** start Document segment **
Question

Calculus limit problem

Answer 1

Is this the question\[\lim_{h\rightarrow0}\frac{8(\frac{1}{2}+h)^8-8(\frac{1}{2})^8}{h}\]

Answer 2

Yeah

Answer 3

Take out 8 as the common factor and put it outside the limit:
\[8\lim_{h\rightarrow0}\frac{(\frac{1}{2}+h)^8-(\frac{1}{2})^8}{h}\]
Now, use \(a^2 - b^2 = (a+b)(a-b)\) to factorize the numerator:
\[(\frac{1}{2}+h)^8-(\frac{1}{2})^8\]\[=[(\frac{1}{2}+h)^4]^2-[(\frac{1}{2})^4]^2\]\[=[(\frac{1}{2}+h)^4-(\frac{1}{2})^4][(\frac{1}{2}+h)^4+(\frac{1}{2})^4]\]
Use the same identity to factorize \([(\frac{1}{2}+h)^4-(\frac{1}{2})^4]\) again, can you try?
** end Document segment **
### Complete the following:
**A)** From the calculus limit thread, print the part that opens with the words containing "Is this the" and closes with "can you try?", copied word for word.
**B)** Carry on the calculus limit thread from the point where it stops.
** start Supplied entries **
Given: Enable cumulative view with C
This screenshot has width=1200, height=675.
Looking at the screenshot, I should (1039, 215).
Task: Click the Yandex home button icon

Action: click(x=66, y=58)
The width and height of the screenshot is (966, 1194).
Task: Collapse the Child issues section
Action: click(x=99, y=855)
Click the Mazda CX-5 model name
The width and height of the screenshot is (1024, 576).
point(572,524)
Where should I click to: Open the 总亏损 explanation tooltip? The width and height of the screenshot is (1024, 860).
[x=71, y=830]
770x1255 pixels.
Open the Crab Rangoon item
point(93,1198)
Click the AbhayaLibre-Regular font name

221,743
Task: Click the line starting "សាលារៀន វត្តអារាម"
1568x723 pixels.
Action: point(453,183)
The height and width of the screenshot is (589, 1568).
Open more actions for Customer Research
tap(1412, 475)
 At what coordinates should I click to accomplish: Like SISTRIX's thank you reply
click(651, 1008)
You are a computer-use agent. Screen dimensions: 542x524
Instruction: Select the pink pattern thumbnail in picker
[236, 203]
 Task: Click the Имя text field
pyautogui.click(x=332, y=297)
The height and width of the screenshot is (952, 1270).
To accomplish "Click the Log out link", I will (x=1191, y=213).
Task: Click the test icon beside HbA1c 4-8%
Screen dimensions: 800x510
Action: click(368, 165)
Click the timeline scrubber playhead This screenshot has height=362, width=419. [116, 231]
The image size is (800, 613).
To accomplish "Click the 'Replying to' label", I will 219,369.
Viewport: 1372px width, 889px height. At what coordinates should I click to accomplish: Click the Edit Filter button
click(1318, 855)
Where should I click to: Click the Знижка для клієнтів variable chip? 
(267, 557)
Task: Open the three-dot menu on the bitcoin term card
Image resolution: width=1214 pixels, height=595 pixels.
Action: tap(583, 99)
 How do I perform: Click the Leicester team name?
** end Supplied entries **
### Expected results:
**A)**
Is this the question\[\lim_{h\rightarrow0}\frac{8(\frac{1}{2}+h)^8-8(\frac{1}{2})^8}{h}\]

Answer 2

Yeah

Answer 3

Take out 8 as the common factor and put it outside the limit:
\[8\lim_{h\rightarrow0}\frac{(\frac{1}{2}+h)^8-(\frac{1}{2})^8}{h}\]
Now, use \(a^2 - b^2 = (a+b)(a-b)\) to factorize the numerator:
\[(\frac{1}{2}+h)^8-(\frac{1}{2})^8\]\[=[(\frac{1}{2}+h)^4]^2-[(\frac{1}{2})^4]^2\]\[=[(\frac{1}{2}+h)^4-(\frac{1}{2})^4][(\frac{1}{2}+h)^4+(\frac{1}{2})^4]\]
Use the same identity to factorize \([(\frac{1}{2}+h)^4-(\frac{1}{2})^4]\) again, can you try?

**B)**
Answer 4

yesss! How do you even see tht? i've been trying to solve that problem for at least an hour! Thank you so much, u just made my life a hell of a lot easier

Answer 5

Experience :)

Answer 6

You're welcome :)